Can you return the records below word for word, beginning at the line that contains "Otsi (225, 381)" and stopping after the line that contains "Hooldus ja remont (320, 166)"?

Items stored from a collection
══════════
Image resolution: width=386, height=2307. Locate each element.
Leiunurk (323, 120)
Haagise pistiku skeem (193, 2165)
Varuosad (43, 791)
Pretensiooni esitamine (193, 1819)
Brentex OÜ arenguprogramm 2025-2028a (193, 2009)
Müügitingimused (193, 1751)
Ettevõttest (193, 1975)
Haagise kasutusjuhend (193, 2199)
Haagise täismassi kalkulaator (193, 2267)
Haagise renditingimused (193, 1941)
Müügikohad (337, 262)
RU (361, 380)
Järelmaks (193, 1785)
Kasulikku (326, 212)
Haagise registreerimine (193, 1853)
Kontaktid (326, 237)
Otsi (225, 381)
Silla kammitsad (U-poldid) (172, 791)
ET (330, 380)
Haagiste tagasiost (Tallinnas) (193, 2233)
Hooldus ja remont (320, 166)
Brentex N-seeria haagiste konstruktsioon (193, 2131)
══════════
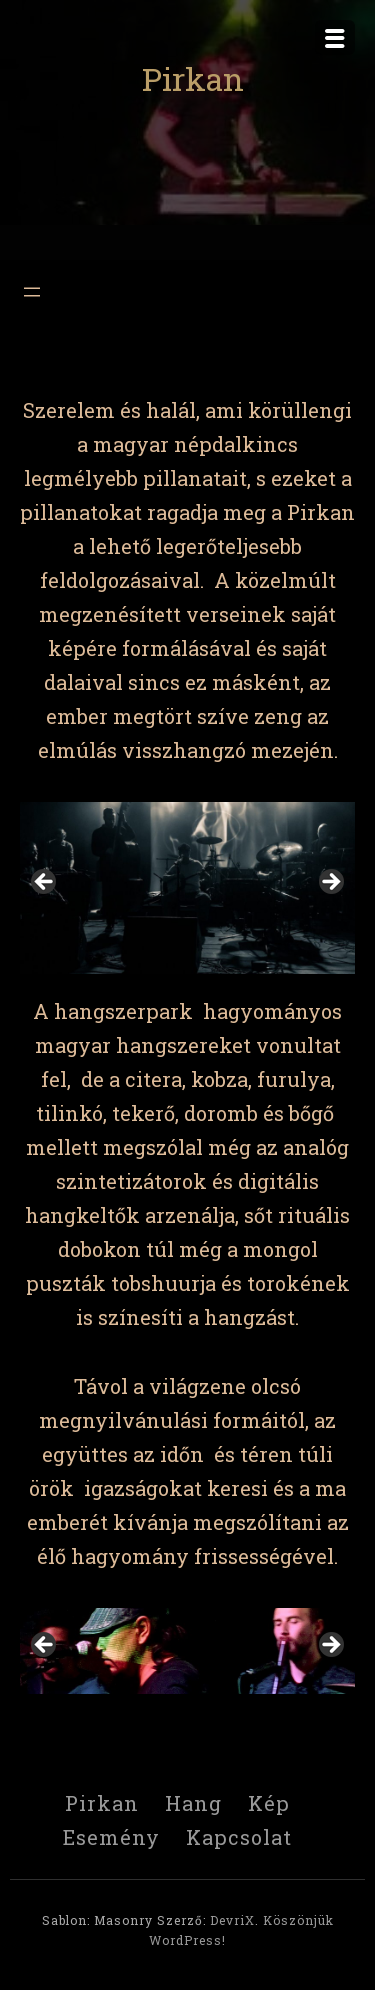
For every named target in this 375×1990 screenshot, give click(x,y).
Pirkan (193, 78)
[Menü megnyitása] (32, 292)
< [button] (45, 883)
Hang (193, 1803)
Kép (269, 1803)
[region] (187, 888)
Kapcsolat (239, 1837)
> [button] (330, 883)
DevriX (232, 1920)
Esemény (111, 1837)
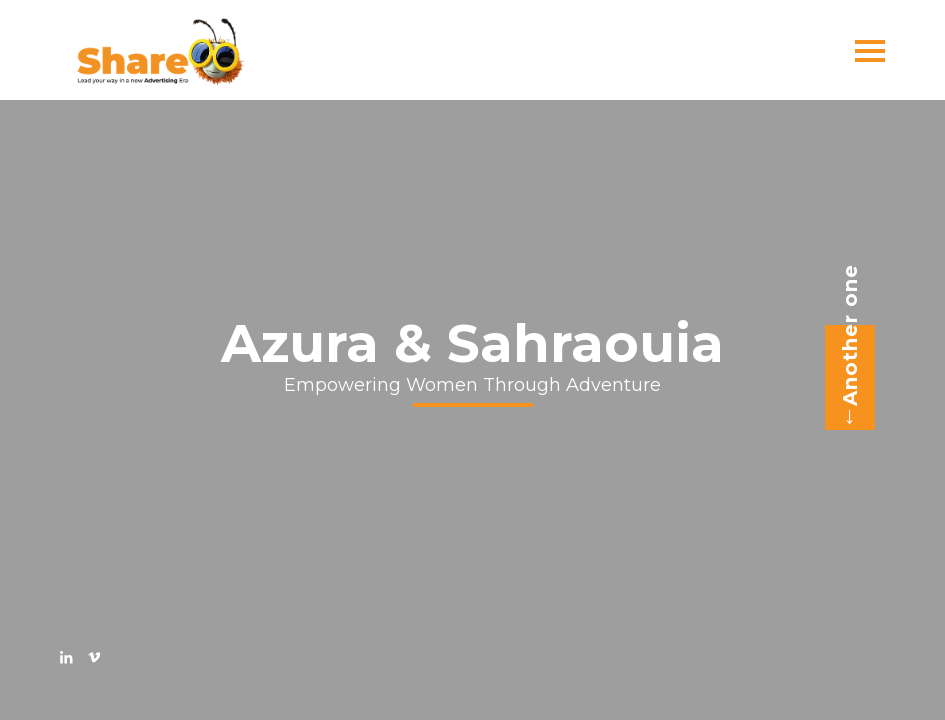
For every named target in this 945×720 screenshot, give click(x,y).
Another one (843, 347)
══════════
§ **WRITTEN SOLUTION**:
Otsi (225, 381)
Silla kammitsad (U-poldid) (172, 791)
ET (330, 380)
Haagiste tagasiost (Tallinnas) (193, 2233)
Hooldus ja remont (320, 166)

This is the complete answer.